I've noticed that a lot of movies, books, and TV I've enjoyed deal a lot with Doubt. I'll admit that I admire authors that can present a scenario making me think more specifically about where my moral standards are. Poor Valjean just wanted to feed his family, but he was arrested for common theft. Batman isn't so noble when you see the extreme measures he takes to stop the Joker. Isn't it healthy to expand our minds and moral centers to consider the vast complexities of the human condition?
If not healthy, it sure seems popular. The notion that you just don't know something. No one knows the mysteries of the universe. Religion is not the answer because it separates mankind. Lots of hot issues right now: the environment, the economy, civil rights vs. moral standards, all kinds of fun. Add to that mix a list of diplomats and debaters duking it out, each making the opposing side look more appealing all the time. It's become easy to look wise just by stepping away from the issues and withholding your opinion. And when you claim to step outside belief as an impartial judge, you seem wiser and more impressive to others.
A lot of us would blame John Lennon. His famous song that dreamed of life without divide frightens some religious because it poses the question "What if everything that causes conflict were gone?" Thus religion, along with its concepts of Heaven and Hell, wouldn't cause such despair and inequality. I mean, really. What if the issue of religion turned out to be as pointless as Kirk vs. Picard? You think only 144,000 humans in all of history are good enough to live with God, and I believe bread literally turns into flesh.
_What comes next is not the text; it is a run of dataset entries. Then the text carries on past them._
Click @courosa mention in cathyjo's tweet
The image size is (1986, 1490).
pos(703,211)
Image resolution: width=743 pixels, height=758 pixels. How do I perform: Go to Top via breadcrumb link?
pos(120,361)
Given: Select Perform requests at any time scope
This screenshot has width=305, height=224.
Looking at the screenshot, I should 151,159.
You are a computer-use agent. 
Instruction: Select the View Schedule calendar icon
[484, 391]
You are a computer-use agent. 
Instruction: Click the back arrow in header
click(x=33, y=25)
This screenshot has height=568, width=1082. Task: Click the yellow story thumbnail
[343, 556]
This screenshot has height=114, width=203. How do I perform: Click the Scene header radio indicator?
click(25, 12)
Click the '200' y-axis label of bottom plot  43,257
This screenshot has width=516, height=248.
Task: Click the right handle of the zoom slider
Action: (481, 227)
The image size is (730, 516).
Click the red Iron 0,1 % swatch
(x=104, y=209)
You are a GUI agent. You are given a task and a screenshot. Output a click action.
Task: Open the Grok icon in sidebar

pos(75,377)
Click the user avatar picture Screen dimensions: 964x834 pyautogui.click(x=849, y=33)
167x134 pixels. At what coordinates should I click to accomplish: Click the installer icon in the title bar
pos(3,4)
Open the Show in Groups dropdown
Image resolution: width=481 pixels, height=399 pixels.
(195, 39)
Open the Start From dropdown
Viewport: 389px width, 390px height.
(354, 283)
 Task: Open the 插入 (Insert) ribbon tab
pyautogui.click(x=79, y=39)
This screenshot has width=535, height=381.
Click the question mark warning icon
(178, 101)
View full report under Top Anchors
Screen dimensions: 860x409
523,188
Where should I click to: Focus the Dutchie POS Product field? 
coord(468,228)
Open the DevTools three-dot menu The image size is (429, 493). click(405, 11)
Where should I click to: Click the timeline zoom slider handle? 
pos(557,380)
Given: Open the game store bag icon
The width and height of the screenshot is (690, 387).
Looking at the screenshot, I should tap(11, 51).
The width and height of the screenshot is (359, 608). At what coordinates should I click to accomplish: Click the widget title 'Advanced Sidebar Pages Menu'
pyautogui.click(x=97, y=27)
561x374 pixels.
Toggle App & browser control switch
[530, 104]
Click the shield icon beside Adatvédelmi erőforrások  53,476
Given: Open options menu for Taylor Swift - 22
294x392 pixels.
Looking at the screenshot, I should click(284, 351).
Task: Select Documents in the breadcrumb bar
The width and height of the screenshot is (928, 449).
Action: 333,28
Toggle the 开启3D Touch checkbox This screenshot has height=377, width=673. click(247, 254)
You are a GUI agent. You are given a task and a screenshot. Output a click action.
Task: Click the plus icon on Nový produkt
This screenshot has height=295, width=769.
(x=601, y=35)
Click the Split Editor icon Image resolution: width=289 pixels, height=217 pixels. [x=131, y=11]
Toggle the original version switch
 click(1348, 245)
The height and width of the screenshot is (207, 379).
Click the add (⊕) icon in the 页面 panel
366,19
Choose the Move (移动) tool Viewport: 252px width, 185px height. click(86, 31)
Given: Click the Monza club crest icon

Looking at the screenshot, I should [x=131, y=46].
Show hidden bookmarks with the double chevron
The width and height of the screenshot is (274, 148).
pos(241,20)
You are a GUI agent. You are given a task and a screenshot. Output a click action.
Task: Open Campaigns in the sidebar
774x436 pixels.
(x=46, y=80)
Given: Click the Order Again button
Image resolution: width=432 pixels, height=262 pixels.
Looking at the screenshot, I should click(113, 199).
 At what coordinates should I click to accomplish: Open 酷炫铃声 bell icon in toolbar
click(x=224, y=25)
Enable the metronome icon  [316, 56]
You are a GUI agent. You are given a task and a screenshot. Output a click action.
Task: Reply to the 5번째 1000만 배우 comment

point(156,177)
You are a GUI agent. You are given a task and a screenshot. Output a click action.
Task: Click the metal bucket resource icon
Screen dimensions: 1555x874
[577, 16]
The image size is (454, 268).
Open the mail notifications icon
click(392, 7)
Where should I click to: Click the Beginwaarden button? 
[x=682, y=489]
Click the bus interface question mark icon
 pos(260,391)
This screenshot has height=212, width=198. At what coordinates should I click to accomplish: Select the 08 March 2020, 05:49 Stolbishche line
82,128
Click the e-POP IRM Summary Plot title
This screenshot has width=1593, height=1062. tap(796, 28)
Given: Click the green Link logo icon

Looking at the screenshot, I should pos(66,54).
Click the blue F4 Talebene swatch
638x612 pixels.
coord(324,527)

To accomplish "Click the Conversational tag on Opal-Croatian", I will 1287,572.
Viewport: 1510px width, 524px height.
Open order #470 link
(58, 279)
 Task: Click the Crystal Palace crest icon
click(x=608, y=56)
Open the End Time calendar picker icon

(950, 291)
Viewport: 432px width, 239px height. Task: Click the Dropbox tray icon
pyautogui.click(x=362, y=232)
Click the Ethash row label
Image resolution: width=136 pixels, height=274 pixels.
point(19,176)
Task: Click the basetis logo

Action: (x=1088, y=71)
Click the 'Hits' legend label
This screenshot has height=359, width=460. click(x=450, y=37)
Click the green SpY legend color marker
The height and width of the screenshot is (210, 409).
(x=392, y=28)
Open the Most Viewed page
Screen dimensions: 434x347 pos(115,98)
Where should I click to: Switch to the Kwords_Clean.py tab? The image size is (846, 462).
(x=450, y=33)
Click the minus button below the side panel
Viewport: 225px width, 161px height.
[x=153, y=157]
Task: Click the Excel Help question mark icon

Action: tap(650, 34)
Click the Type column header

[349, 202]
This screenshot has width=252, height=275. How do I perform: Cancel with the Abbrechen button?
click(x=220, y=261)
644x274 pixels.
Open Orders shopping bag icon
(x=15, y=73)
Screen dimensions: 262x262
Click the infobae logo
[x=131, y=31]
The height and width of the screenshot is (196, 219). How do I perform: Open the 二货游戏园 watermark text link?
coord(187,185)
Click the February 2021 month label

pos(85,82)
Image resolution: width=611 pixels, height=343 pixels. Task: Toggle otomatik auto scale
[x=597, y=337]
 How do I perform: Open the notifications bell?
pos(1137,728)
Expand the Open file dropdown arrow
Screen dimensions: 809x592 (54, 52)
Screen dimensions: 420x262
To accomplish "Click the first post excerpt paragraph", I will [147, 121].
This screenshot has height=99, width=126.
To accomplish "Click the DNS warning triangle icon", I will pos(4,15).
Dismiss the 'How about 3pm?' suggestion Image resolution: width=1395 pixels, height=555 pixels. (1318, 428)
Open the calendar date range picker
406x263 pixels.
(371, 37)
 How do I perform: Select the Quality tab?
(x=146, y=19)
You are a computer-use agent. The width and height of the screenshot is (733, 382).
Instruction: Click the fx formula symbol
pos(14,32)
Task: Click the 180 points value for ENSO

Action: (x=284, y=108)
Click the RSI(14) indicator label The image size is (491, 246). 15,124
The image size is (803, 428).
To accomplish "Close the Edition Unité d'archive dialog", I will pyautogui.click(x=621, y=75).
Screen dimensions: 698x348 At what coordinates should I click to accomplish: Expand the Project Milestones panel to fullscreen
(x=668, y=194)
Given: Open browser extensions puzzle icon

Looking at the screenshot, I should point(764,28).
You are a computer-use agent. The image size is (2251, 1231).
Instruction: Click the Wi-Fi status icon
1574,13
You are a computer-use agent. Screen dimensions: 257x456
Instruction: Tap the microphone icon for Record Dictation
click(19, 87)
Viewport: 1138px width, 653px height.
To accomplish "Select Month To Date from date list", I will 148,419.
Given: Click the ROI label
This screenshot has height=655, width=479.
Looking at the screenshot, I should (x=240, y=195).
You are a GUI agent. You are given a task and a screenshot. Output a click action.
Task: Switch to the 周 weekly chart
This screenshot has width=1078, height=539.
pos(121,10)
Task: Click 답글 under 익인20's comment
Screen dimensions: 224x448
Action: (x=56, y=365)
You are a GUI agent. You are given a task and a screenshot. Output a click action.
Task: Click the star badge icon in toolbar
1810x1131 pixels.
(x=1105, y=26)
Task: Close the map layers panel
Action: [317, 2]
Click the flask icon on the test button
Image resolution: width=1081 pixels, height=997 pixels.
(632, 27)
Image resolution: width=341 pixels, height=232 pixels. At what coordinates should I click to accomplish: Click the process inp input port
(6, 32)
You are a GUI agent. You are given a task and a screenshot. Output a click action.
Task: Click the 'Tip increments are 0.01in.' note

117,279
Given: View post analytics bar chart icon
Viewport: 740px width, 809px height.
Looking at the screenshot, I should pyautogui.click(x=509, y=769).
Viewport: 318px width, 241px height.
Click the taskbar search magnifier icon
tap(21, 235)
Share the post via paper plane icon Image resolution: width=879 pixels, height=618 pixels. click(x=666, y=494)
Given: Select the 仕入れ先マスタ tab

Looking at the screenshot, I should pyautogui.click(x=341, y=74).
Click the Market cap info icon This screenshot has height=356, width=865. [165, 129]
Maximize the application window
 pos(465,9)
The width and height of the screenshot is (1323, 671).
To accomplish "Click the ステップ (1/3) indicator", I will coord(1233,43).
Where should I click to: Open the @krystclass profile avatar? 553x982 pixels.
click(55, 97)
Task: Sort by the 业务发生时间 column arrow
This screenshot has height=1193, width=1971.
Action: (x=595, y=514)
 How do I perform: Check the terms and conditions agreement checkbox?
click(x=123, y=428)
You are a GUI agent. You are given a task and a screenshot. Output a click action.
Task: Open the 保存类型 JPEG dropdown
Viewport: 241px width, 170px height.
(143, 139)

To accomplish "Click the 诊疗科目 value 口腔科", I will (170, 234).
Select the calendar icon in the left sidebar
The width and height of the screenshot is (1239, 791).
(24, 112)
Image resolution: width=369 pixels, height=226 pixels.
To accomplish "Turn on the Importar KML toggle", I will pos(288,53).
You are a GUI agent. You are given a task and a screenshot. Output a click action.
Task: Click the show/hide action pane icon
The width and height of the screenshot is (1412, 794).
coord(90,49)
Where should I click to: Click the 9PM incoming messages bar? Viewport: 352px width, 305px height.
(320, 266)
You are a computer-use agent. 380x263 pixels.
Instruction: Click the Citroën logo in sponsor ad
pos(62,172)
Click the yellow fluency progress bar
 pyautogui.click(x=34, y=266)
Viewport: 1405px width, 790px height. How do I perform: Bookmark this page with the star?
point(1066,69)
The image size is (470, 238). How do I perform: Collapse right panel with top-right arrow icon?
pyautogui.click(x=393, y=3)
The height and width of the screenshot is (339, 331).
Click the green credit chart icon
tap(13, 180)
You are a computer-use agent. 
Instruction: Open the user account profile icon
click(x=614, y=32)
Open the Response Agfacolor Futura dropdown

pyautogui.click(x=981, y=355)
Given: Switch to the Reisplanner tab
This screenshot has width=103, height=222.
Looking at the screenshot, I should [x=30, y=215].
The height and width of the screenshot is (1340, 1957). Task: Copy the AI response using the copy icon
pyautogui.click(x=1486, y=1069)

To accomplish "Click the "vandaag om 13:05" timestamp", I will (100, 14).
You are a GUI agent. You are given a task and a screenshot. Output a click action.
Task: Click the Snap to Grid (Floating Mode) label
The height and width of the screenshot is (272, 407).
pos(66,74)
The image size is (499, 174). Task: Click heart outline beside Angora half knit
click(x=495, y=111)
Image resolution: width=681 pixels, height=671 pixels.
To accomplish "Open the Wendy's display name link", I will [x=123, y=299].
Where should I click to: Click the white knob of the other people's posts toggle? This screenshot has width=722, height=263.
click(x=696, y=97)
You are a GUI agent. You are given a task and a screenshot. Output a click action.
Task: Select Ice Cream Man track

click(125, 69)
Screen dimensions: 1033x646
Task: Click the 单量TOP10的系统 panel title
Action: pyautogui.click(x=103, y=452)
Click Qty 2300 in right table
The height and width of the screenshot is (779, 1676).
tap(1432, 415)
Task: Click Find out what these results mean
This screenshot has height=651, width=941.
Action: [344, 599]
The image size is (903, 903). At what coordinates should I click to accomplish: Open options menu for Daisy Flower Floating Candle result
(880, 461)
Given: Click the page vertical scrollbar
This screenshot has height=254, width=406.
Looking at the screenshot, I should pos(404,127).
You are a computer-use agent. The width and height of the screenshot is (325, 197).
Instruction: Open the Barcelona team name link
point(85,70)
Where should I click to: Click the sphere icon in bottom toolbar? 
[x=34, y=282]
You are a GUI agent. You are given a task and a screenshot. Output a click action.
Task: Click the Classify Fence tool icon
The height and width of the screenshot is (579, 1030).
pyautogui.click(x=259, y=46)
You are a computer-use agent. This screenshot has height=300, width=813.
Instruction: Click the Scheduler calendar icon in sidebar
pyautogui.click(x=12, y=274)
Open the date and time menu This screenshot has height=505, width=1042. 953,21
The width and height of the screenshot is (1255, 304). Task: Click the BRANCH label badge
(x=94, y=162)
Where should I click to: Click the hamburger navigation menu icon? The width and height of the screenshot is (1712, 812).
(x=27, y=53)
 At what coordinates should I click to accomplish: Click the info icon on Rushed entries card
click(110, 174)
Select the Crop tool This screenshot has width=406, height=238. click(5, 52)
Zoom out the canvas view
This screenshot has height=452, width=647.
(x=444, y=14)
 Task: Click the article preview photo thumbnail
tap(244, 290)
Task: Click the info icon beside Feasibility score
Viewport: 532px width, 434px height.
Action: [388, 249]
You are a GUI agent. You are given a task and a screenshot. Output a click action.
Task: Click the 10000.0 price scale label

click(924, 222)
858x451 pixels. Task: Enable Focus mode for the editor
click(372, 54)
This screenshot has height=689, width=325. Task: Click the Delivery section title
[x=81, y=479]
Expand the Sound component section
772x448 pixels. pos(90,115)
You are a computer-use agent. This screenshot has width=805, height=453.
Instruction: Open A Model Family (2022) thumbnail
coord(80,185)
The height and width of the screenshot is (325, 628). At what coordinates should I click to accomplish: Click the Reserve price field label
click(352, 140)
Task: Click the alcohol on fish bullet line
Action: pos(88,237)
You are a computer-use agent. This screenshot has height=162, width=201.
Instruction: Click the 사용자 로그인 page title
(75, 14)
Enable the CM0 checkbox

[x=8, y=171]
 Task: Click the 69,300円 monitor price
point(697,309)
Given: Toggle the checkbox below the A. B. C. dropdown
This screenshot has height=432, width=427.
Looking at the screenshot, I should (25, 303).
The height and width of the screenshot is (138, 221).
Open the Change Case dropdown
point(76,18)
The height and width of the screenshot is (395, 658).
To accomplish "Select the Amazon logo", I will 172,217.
Who's to say what the Truth is? Shouldn't we just get along without fighting over anything? Deep down, who really wants to know the Truth?
What if I do? Is there anything wrong with that?
And what does this have to do with music? Two words: Chichester Psalms. After the turn of the 20th Century, Classical music suffered an identity crisis. Many Classically trained composers began to experiment with unusual means of putting music together. Some felt music didn't need to end with a sense of "coming home" or "resolution" at the end. Some thought it didn't need to sound Pretty. Some even decided that it didn't need to be composed until the performance. Why not just give the performers some vague instructions and let them make it up on the spot?
Leonard Bernstein, famous for West Side Story's music took a yearlong sabbatical from directing the New York Philharmonic to study those experimental composition techniques. Then, in his own words, "I threw it all out and wrote the Chichester Psalms." It's written basically in the same style as West Side Story, but it is rich enough in its architecture and message to satisfy the intellectuals. It was the type of music he called home. Like when I start listening to Country music to please some girl, but after the relationship cools off I go back to John Williams and Death Cab for Cutie.
Many in the world claim skepticism towards Faith. How can you know for sure what God is like, or what happens to someone's essence after death? Maybe that's why I favor the LDS Church, or The Church of Jesus Christ of Latter-Day Saints. One of its core teachings is that Man cannot know any Truth by himself. It must be revealed from an outside, Divine source. And that Source is willing to reveal everything we need to know to get through the human existence happily, including our reason for existing. This is just one school of thought, and not everyone thinks it's for them. But it's what feels like home for me. It frees up my mind to concentrate on other matters in my life.
I wonder how many skeptics are just sissies. I loved seeing Mike Wallace discuss the Afterlife with Gordon B. Hinckley. Wallace said "I've thought about it, but can't get myself to believe in it." Hinckey's response: "Well, then you haven't thought about it long enough." I've only taken one philosophy class in my education, but it frustrated me because the teacher loved asking questions more than solving them. He even said during one unit that he stopped teaching the class for a while because he didn't have a solution to one of the problems he thought up. When we tried discussing possible solutions, he admitted "If you ask a question you're a philosopher, but if you answer it you're a scientist."
And there it is: My philosophy teacher admitted that he lives in doubt, at least in that particular issue, because he likes the question too much to resolve it.
I compose like a scientist. I experiment. I analyze. I postulate and experiment more. The composing process doesn't quite take off for me until I know where I'm going. I look for that answer. Don't tell me I have to free my mind because knowing gives me direction. Purpose. Drive. Hope.
This isn't to say doubt has no value. Art, as in life, needs conflict in order to be interesting. But I submit that artists and people need to know where their values lie. All the conflict we create will erode our hearts if we don't know where home is in our hearts. Doubt may be stylish and impressive to others, but faith in something helps us find the joy in what we do.